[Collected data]
= Beginning of Section =
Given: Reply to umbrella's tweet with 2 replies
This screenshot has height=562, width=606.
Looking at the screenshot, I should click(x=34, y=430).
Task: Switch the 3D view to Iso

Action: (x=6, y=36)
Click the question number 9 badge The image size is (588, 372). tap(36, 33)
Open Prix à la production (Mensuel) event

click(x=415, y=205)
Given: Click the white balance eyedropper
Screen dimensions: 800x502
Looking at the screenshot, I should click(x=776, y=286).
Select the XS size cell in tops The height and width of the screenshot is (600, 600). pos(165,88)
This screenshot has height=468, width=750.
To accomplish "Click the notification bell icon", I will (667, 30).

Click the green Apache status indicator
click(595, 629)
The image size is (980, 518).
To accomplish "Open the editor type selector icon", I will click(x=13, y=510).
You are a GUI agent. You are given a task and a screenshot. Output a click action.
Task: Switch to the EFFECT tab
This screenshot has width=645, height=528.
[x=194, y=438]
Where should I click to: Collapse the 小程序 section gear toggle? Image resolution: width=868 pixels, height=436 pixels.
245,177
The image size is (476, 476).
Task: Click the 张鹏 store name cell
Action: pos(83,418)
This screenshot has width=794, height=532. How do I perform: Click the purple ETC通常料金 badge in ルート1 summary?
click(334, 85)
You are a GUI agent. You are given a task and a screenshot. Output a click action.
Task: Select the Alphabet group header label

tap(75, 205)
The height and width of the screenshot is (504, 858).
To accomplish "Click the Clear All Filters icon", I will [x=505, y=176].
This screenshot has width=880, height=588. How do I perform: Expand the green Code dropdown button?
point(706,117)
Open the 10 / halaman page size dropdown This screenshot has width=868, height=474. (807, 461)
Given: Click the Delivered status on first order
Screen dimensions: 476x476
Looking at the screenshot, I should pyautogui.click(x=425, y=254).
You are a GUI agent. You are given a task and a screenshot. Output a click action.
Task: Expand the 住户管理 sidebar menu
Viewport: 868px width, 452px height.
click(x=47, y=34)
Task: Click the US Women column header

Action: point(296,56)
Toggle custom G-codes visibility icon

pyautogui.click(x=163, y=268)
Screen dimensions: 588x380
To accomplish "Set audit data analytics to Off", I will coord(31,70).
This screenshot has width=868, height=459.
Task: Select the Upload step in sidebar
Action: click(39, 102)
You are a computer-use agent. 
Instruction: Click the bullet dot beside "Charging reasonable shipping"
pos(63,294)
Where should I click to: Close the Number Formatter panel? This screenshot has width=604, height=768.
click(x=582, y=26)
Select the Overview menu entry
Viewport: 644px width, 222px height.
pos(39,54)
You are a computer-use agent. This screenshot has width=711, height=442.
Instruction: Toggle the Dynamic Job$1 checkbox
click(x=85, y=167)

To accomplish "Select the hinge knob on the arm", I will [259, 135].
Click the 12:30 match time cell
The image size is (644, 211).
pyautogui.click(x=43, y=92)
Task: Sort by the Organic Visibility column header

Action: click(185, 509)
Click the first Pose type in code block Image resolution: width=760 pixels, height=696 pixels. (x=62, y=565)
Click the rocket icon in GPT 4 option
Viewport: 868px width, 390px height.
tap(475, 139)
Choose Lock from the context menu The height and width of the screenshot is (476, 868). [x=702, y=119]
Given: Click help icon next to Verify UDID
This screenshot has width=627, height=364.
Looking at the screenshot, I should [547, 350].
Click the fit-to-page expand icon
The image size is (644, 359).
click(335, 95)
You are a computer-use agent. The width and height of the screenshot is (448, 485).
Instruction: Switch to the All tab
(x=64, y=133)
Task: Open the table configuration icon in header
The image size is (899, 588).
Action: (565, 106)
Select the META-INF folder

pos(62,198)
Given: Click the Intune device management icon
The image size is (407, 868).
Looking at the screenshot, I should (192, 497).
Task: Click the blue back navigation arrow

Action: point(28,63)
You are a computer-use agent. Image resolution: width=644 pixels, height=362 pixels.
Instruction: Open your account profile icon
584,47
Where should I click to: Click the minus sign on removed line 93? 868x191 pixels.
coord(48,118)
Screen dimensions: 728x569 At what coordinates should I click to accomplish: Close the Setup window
= End of Section =
Task item:
In the data above, find the line with "Screen dimensions: 476x476" and the line with "Screen dimensions: 588x380". Retype both, plus every line between them, exactly.

Answer space:
Screen dimensions: 476x476
Looking at the screenshot, I should pyautogui.click(x=425, y=254).
You are a GUI agent. You are given a task and a screenshot. Output a click action.
Task: Expand the 住户管理 sidebar menu
Viewport: 868px width, 452px height.
click(x=47, y=34)
Task: Click the US Women column header

Action: point(296,56)
Toggle custom G-codes visibility icon

pyautogui.click(x=163, y=268)
Screen dimensions: 588x380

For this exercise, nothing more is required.